=== Written request A ===
Write out the whole passage on earning money through Twitch word for word.

=== Text passage ===
[BEGIN]

Do you enjoy video games and esports? Do you enjoy a good rapport with fellow gaming nerds? And are you looking for a fun hobby that has the *potential* to earn money? If so, you’ve probably already heard of Twitch, and if you play your cards (or your keystrokes) right, you could develop a tidy side hustle for yourself.
That’s exactly what lured expert gamer Branden Westlund (StealthAssault7) to the platform. “I got started on Twitch over three years ago as I saw the opportunity and possibilities,” he says. It paid off big time, too — Westlund was actually able to pay off all of his student loans by livestreaming Fortnite games.
It’s an idea that sounds like Midas himself — turning gameplay into cold, hard cash. But being good at games and running a Twitch business are two separate skills. If you’re good at the gaming part, you’ll need to know how to make money on Twitch, too.

[END]

=== Working data ===
[BEGIN]

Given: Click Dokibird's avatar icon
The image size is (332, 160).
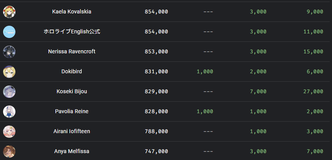Looking at the screenshot, I should (9, 72).
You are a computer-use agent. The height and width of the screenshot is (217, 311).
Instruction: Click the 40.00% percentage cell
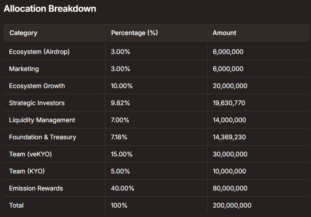(122, 188)
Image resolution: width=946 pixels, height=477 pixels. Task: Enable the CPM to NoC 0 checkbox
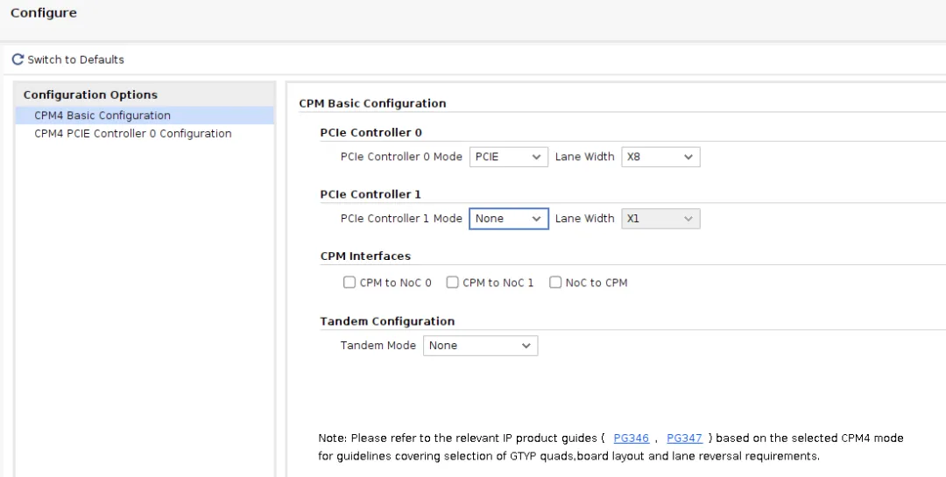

[END]

=== Written request B ===
Recast the listing, starting with the line that contains "You are a computer-use" and going on through the end of the listing, as a Markdown table with columns headed Row and Line. Leave out blank lines and pictures.

=== Written reply A ===
Do you enjoy video games and esports? Do you enjoy a good rapport with fellow gaming nerds? And are you looking for a fun hobby that has the *potential* to earn money? If so, you’ve probably already heard of Twitch, and if you play your cards (or your keystrokes) right, you could develop a tidy side hustle for yourself.
That’s exactly what lured expert gamer Branden Westlund (StealthAssault7) to the platform. “I got started on Twitch over three years ago as I saw the opportunity and possibilities,” he says. It paid off big time, too — Westlund was actually able to pay off all of his student loans by livestreaming Fortnite games.
It’s an idea that sounds like Midas himself — turning gameplay into cold, hard cash. But being good at games and running a Twitch business are two separate skills. If you’re good at the gaming part, you’ll need to know how to make money on Twitch, too.

=== Written reply B ===
| Row | Line |
|---|---|
| 1 | You are a computer-use agent. The height and width of the screenshot is (217, 311). |
| 2 | Instruction: Click the 40.00% percentage cell |
| 3 | (122, 188) |
| 4 | Image resolution: width=946 pixels, height=477 pixels. Task: Enable the CPM to NoC 0 checkbox |